SUPPLIED MATERIAL
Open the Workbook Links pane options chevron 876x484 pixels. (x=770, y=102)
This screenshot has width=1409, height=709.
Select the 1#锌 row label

...

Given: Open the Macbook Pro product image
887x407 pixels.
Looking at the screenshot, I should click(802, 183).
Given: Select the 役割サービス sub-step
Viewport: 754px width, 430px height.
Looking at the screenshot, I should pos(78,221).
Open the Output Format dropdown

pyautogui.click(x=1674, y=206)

PROBLEM DETAILS
Rewrite the entries as a JSON list of strings with one string per line, leaving out blank lines. Begin at the line that has "This screenshot has width=1409, height=709." and stop after the line that has "Select the 1#锌 row label".

SOLVED PROBLEM
[
  "This screenshot has width=1409, height=709.",
  "Select the 1#锌 row label"
]